* Objective
From the listing below, pull out and copy every line that contains the word "Click".

* Given data
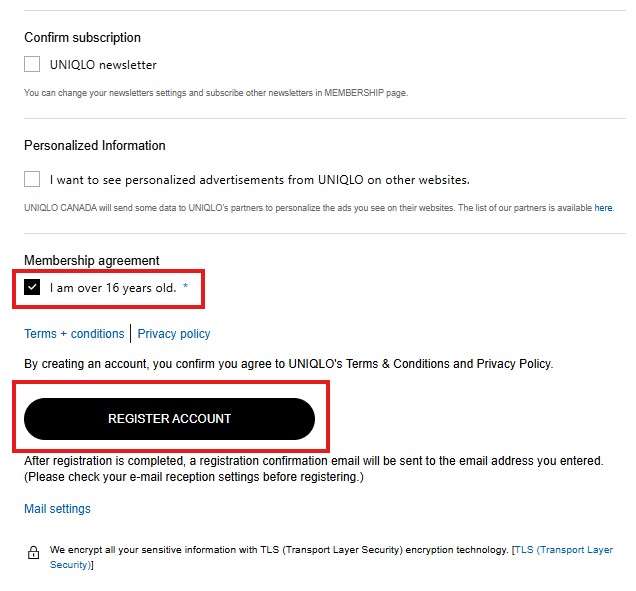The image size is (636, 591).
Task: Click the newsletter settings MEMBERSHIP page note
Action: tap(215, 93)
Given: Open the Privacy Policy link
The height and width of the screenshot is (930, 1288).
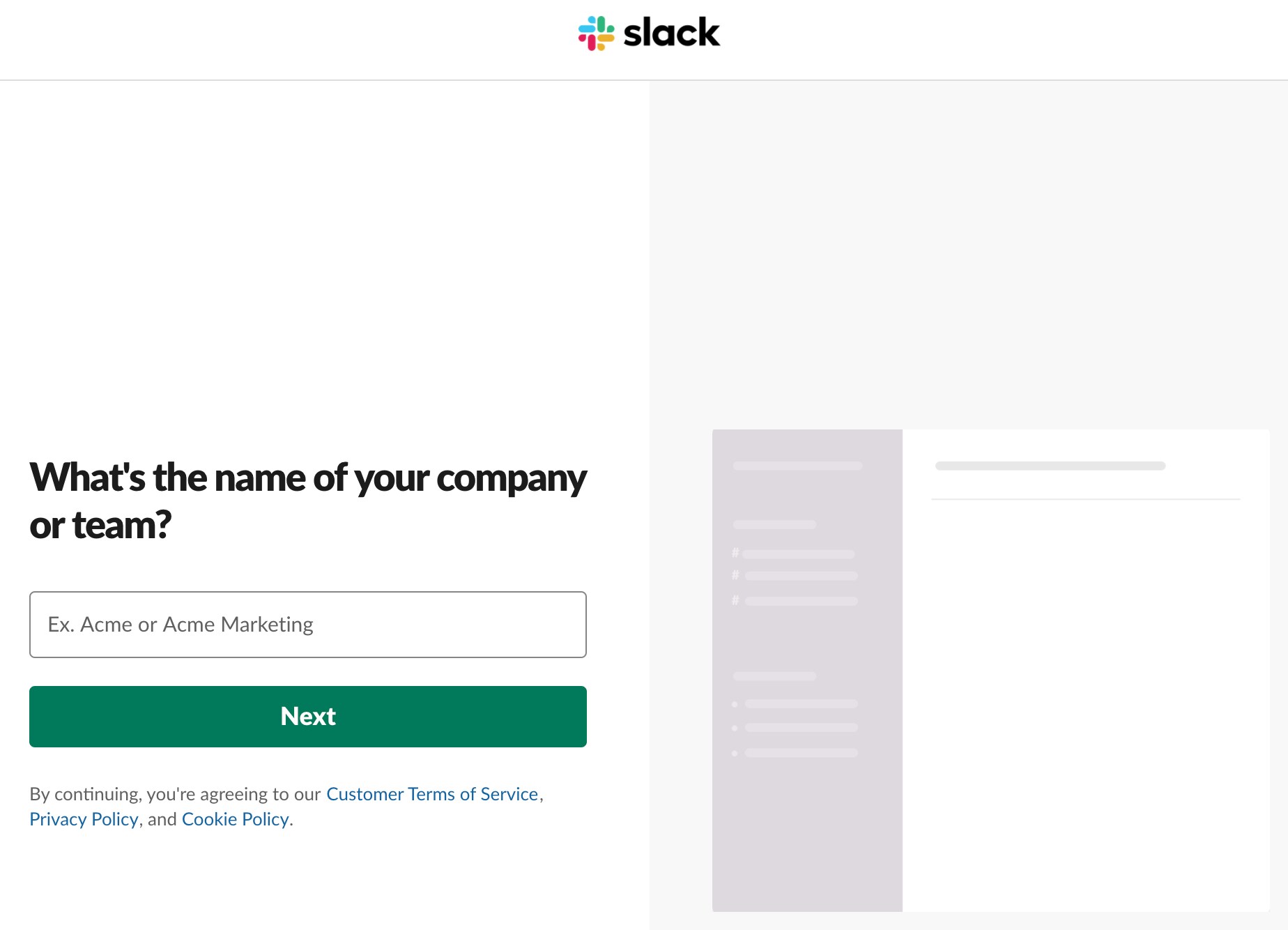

---

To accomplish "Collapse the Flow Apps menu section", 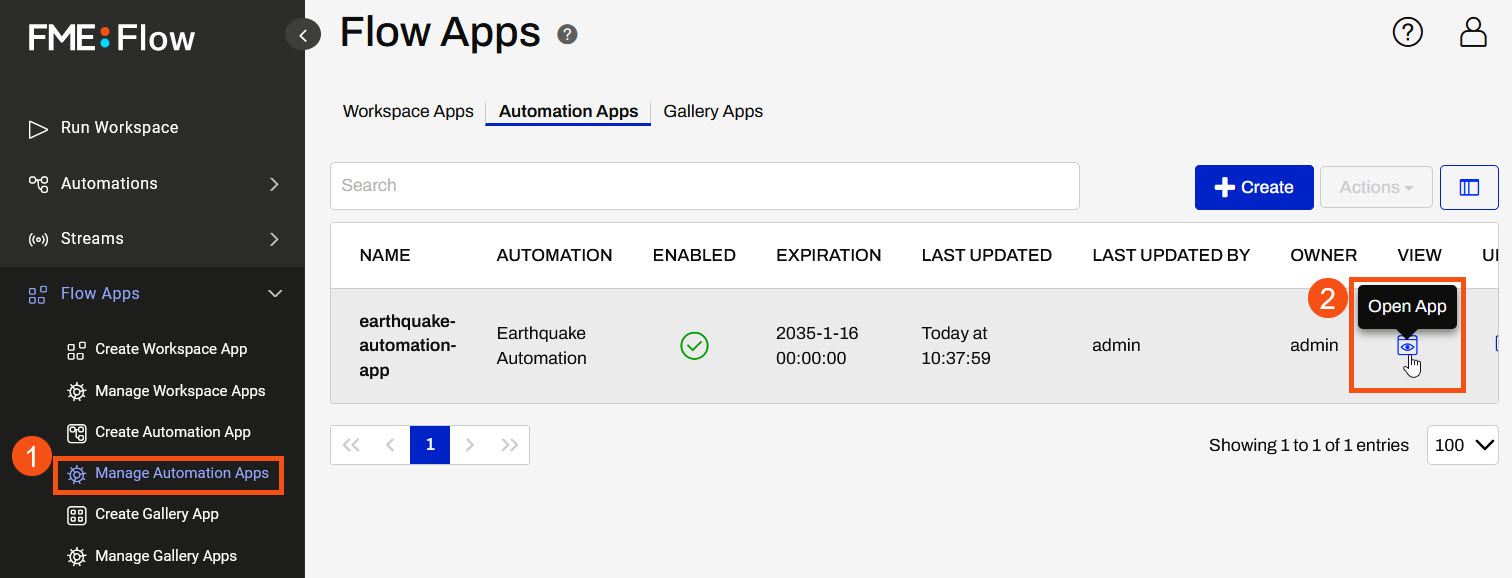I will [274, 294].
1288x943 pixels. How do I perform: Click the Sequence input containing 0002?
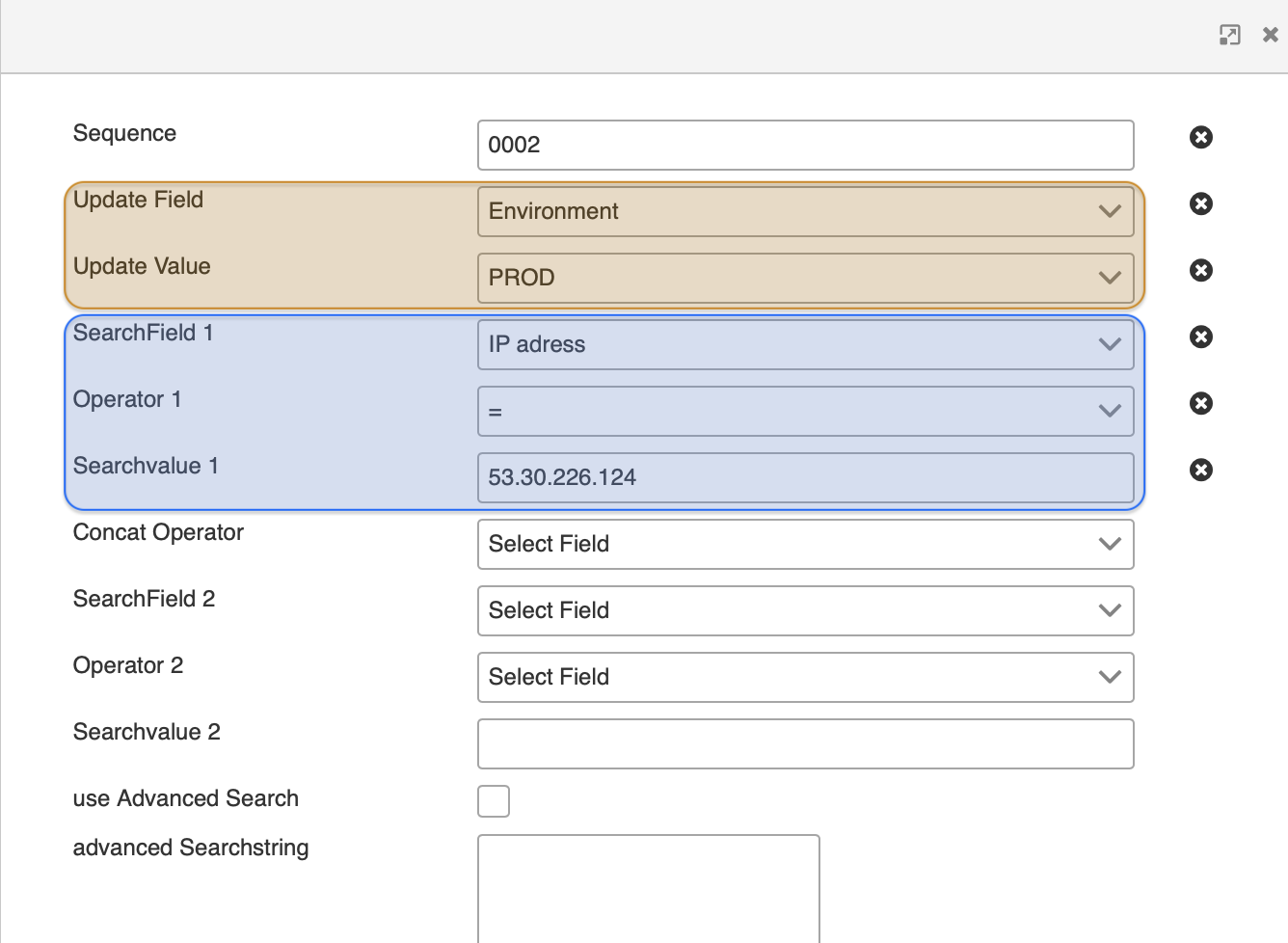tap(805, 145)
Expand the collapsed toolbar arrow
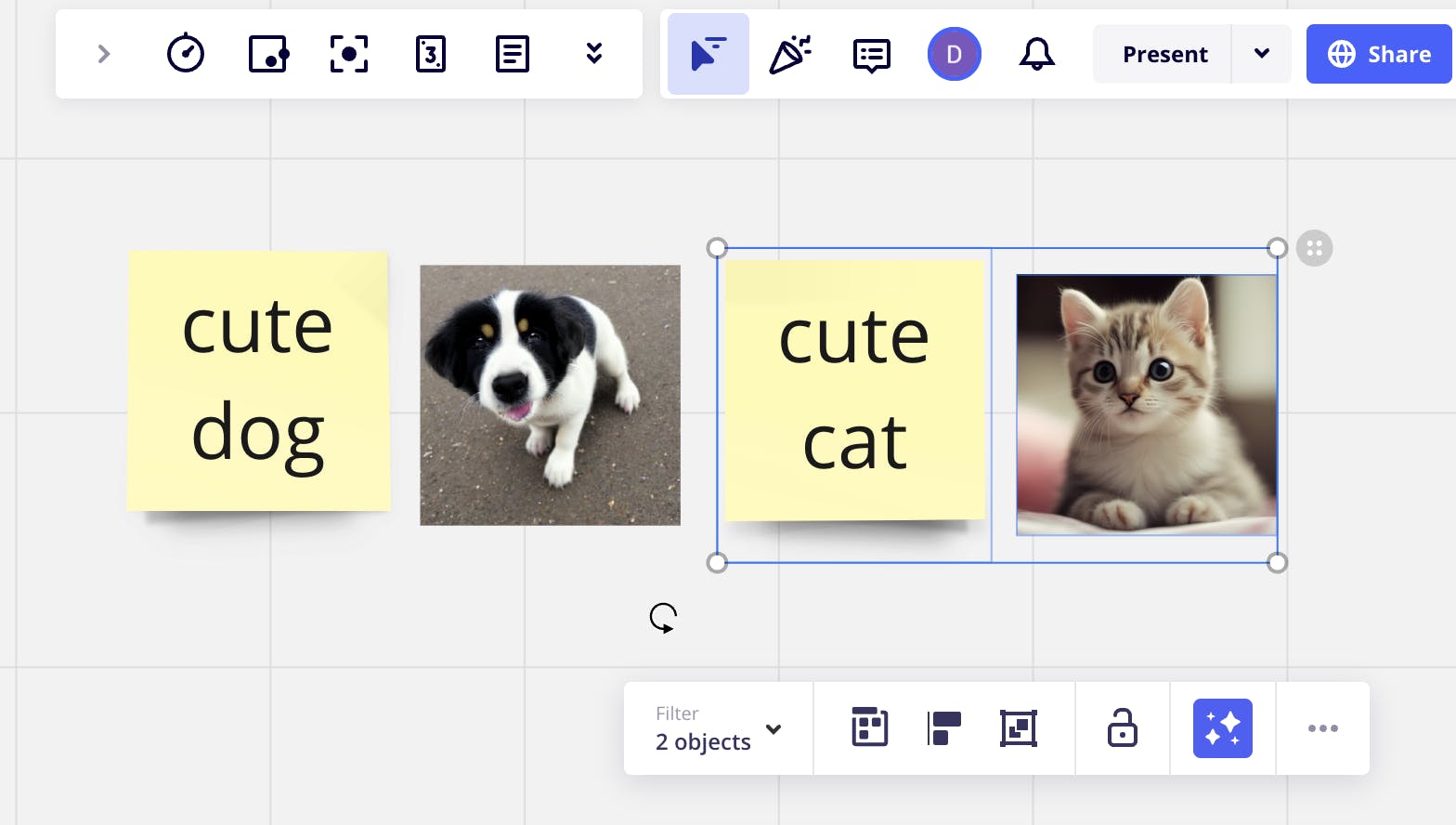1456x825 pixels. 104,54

* Finished task
Task: Click the newsletter settings MEMBERSHIP page note
1288x943 pixels. How do I perform: Click the Sequence input containing 0002?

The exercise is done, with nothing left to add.